Gung Ho est une bande dessinée en cinq tomes. Finie certes mais elle ouvre quand même de très larges perspectives sur une suite. Techniquement les dessins sont magnifiques, c’est très coloré. La bande dessinée s’inspire très largement de ce qu’on a pu voir ou lire sur les mondes post-apocalyptiques. On pense notamment aux zombis, difficile de ne pas faire le rapprochement avec the Walking Deads. Comme il est nécessaire de se distinguer, la série fait le choix d’avoir des héros adolescents. On n’affronte pas des morts vivants mais des espèces de singes tueurs sortis d’on ne sait où. La menace est très bien amenée, la montée de stress se fait progressivement avant de découvrir qui est réellement l’ennemi.

Les héros sont deux frères de 16 et 18 ans. Les deux jeunes sont de fortes têtes renvoyés de l’orphelinat de la ville. On les expédie dans une colonie reculée, à proximité de la zone dangereuse. C’est en effet pour eux la colonie de la dernière chance. Ainsi, dans ce camp, ils vont devoir suivre les règles de la collectivité et surtout comprendre l’envers du décor.

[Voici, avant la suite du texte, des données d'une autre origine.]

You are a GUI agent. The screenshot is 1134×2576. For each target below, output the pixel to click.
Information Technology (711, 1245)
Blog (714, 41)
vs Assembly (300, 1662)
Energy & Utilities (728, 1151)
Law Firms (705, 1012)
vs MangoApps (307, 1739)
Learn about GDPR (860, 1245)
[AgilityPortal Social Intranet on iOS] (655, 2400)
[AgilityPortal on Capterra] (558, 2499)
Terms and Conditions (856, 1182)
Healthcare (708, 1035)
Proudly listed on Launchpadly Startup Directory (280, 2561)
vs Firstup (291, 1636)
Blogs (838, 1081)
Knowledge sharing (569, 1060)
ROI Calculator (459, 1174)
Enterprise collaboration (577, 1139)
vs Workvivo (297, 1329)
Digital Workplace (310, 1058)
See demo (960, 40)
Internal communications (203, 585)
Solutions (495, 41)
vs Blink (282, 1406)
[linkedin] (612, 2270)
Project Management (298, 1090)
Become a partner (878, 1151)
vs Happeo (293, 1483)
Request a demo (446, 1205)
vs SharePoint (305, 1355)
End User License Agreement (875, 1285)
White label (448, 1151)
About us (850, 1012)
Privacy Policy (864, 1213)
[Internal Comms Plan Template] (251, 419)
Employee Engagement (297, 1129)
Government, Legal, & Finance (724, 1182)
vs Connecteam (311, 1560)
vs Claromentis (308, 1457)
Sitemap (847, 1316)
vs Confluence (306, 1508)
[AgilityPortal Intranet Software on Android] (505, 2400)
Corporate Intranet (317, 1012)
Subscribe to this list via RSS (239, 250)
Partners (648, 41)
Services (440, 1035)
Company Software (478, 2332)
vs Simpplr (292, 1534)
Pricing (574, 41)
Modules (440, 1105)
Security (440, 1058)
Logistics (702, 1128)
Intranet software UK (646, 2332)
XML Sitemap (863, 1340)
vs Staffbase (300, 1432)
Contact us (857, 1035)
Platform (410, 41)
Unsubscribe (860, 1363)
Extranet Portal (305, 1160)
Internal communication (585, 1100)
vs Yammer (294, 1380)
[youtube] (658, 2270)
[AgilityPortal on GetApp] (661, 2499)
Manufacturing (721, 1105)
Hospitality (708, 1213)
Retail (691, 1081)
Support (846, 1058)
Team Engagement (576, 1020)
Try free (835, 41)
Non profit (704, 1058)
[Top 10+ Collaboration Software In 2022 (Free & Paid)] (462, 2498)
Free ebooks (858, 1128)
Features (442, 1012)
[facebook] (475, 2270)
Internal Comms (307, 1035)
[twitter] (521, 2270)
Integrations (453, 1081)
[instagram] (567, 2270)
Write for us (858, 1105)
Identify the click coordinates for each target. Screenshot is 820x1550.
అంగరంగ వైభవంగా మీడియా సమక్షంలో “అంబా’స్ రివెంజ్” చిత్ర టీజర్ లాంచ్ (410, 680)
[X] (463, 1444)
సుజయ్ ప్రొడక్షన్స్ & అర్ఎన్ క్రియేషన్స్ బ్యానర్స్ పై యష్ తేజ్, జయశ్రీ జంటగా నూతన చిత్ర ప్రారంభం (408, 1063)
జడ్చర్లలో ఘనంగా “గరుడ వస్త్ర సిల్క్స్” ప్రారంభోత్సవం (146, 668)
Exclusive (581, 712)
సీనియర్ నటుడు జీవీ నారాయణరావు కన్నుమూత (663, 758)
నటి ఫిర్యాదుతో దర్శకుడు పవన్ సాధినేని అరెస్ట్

L’intendant indéboulonnable qui abuse des adolescentes contre de la drogue. L’intraitable chef de camp qui fait tourner la communauté. Les autres jeunes qui ne leur réservent pas tous un bon accueil. Les relations et les interactions sont complexes. Nos deux frères sont particulièrement indisciplinés. Ils vont amener avec eux, un vent de révolte auprès de cette jeunesse qui risque sa vie tous les jours. Ne pas respecter les limites, une façon de vivre, d’exister dans ce monde.

Ce que j’en pense

Gung Ho n’est pas une bande dessinée très originale. Les tensions inhérentes dans une société qui tient plus de la prison, où la survie fait loi, classique. Les personnages à la limite de la caricature sont bien travaillés, les dialogues sont percutants. De façon générale c’est assez drôle avec quelques cliffhangers bien sentis, à l’américaine. Le travail graphique comme je l’ai écrit en introduction est remarquable. Certaines planches font parfois penser à des photos. Un mélange de réalité et de dessin du plus bel effet.

La construction initiale de la bande dessinée étant prévue sur cinq tomes, je regrette pour ma part l’absence de suite. J’aurais voulu des révélations sur l’univers, j’aurai voulu connaître les origines du mal. En fait, il faut considérer la bande dessinée du même point de vue que les Walking Deads. En effet c’est uniquement la survie des personnages qui est mise en avant et pas les origines, ni la résolution du mal.